Longtime rivals Microsoft and Sony have announced a partnership to “explore joint development of future cloud solutions in Microsoft Azure to support their respective game and content streaming services.”
This deal will see both companies working to improve Microsoft’s cloud computing platform, Azure, and Sony will make use of that platform for their own cloud-based endeavors. By working together, both companies hope to “deliver more enhanced entertainment experiences for their worldwide customers” and create “better development platforms for the content creator community.” The pair will also work together in the development of superconductors and artificial intelligence.
“PlayStation itself came about through the integration of creativity and technology,” said Sony president and CEO Kenichiro Yoshida. “Our mission is to seamlessly evolve this platform as one that continues to deliver the best and most immersive entertainment experiences, together with a cloud environment that ensures the best possible experience, anytime, anywhere.”
“Sony has always been a leader in both entertainment and technology, and the collaboration we announced today builds on this history of innovation,” added Satya Nadella, CEO of Microsoft. “Our partnership brings the power of Azure and Azure AI to Sony to deliver new gaming and entertainment experiences for customers.”
So what does this mean for the future of PlayStation and Xbox? Likely nothing too drastic for consumers. This partnership mostly deals with the behind the scenes infrastructure needed to stream content like games. Microsoft Azure is just that: an infrastructure, and Sony utilizing it for their streaming services is similar to the way that the overwhelming majority of PCs run Windows. They’re simply using Microsoft’s platform as a foundation for their services instead of going to another company. While this is definitely the closest collaboration we’ve seen between these two industry giants, don’t expect it to develop much further than this. Halo on PlayStation isn’t happening anytime soon.
Regardless, Azure is a strong platform with data centers all around the globe, and such a strong foundation will surely aid Sony and Microsoft in preparing for the inevitable streaming future. PlayStation Now and Microsoft’s upcoming xCloud service will without a doubt remain competitors, but now we know that both services will utilize the same infrastructure and that both parties involved with do their part in developing and improving the streaming experience.

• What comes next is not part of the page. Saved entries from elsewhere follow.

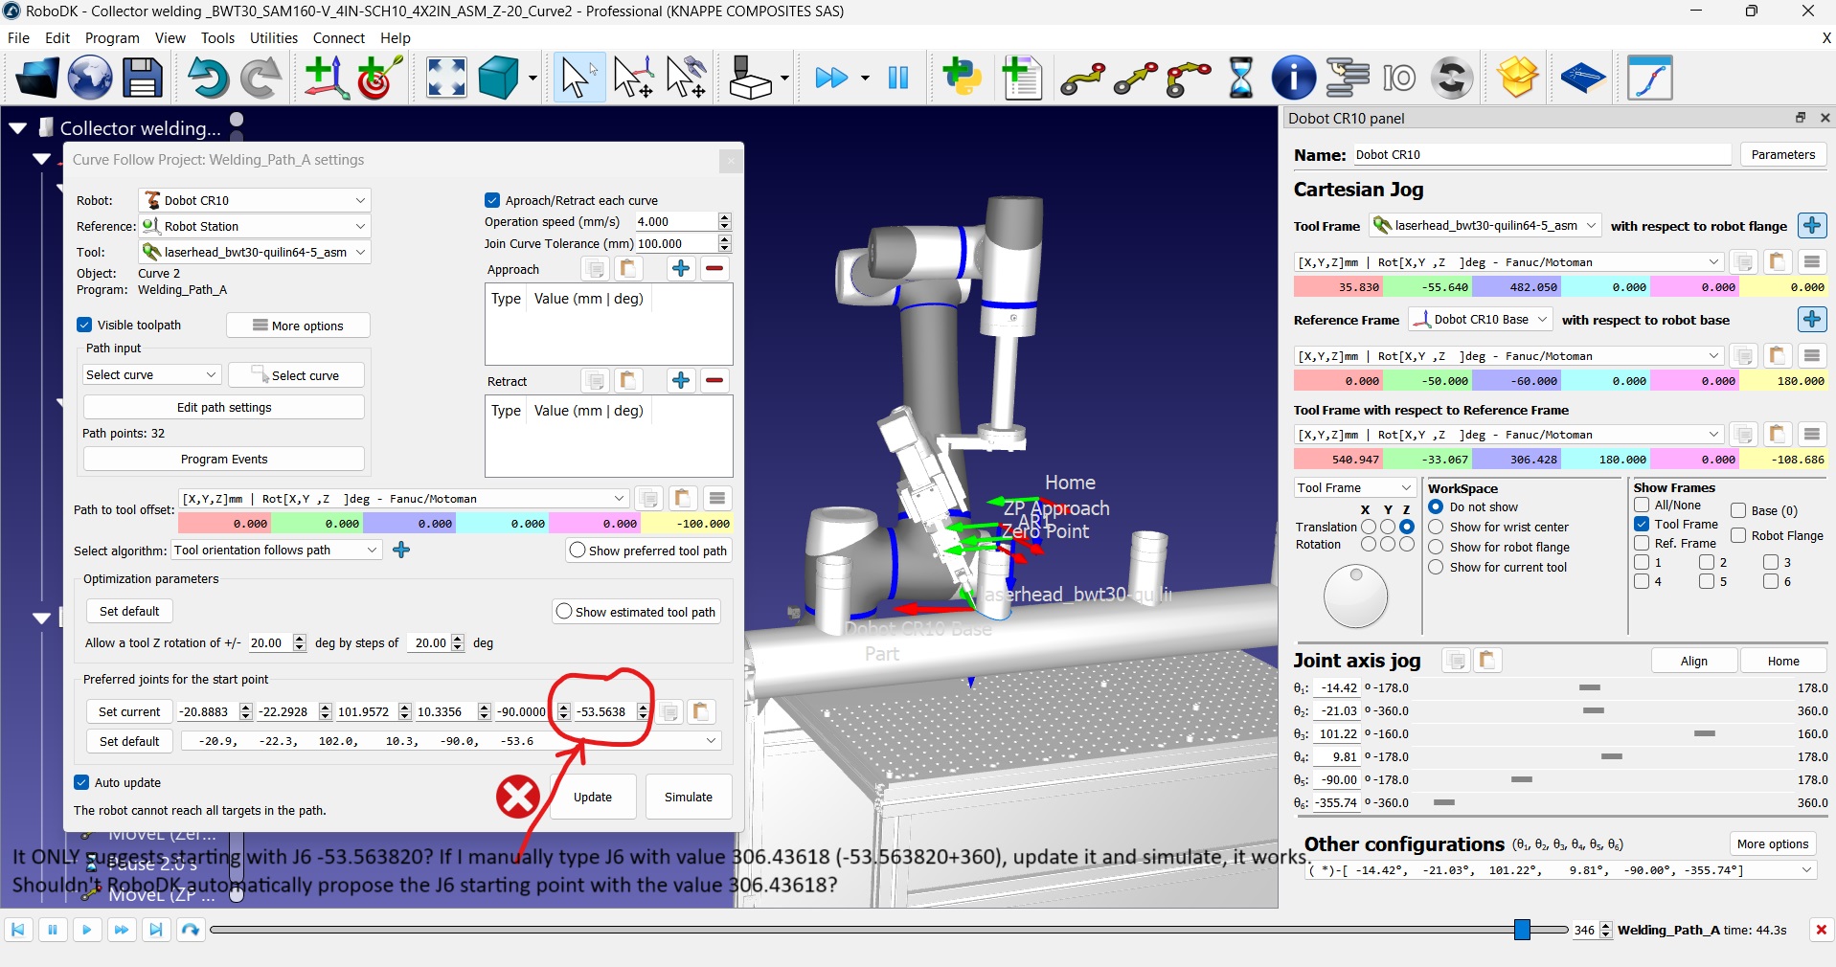Click the Add reference frame icon
Screen dimensions: 1836x967
pyautogui.click(x=327, y=78)
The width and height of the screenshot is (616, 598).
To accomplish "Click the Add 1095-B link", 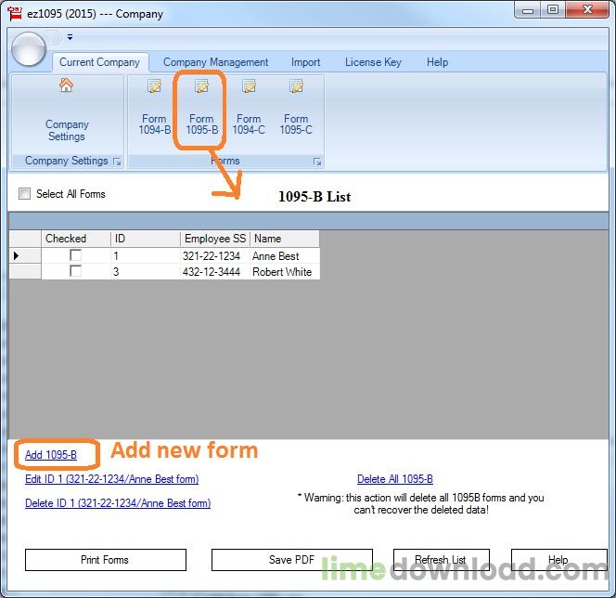I will click(x=51, y=455).
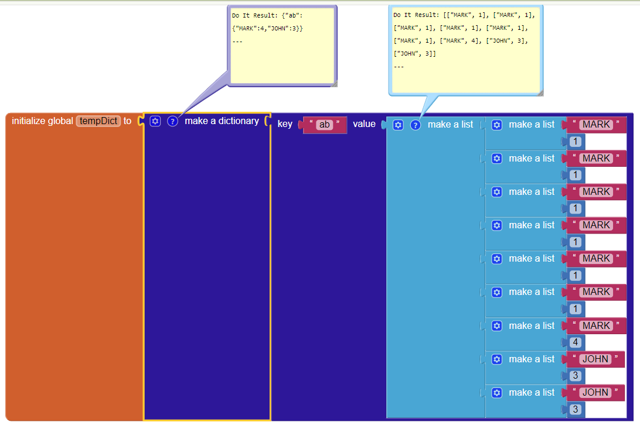Image resolution: width=640 pixels, height=429 pixels.
Task: Open the mutator gear on make a dictionary
Action: coord(155,121)
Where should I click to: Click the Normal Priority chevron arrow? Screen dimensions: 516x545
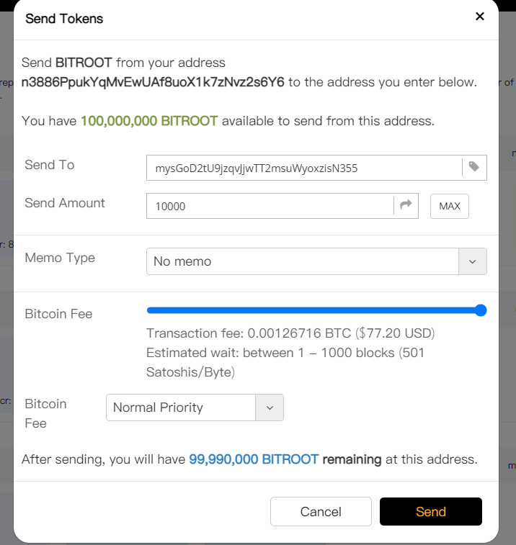tap(270, 407)
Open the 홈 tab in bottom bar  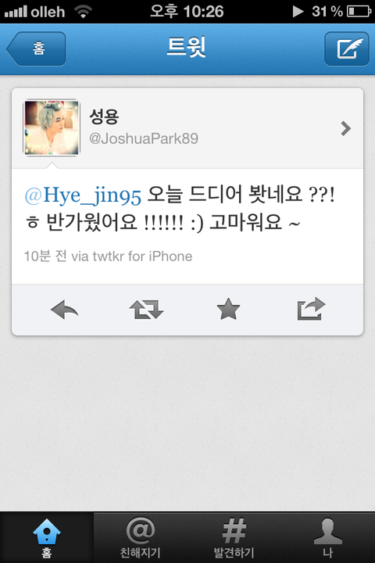[47, 537]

Love it or hate it, streaming isn’t going anywhere. With PlayStation Now slowly but surely gaining subscribers and the upcoming launches of xCloud and Google Stadia looming over the horizon, streaming video games is no longer a fad. Much like the fledgling VR industry, streaming will start small and slowly work its way toward the mainstream, and partnerships like this are integral in supporting and improving streaming so it can reach an acceptable level of quality. This deal is the first in a long line of developments, and I wouldn’t be surprised if more companies entered partnerships like this one to provide better streaming experiences.
Microsoft and Sony will share more additional information when it is available.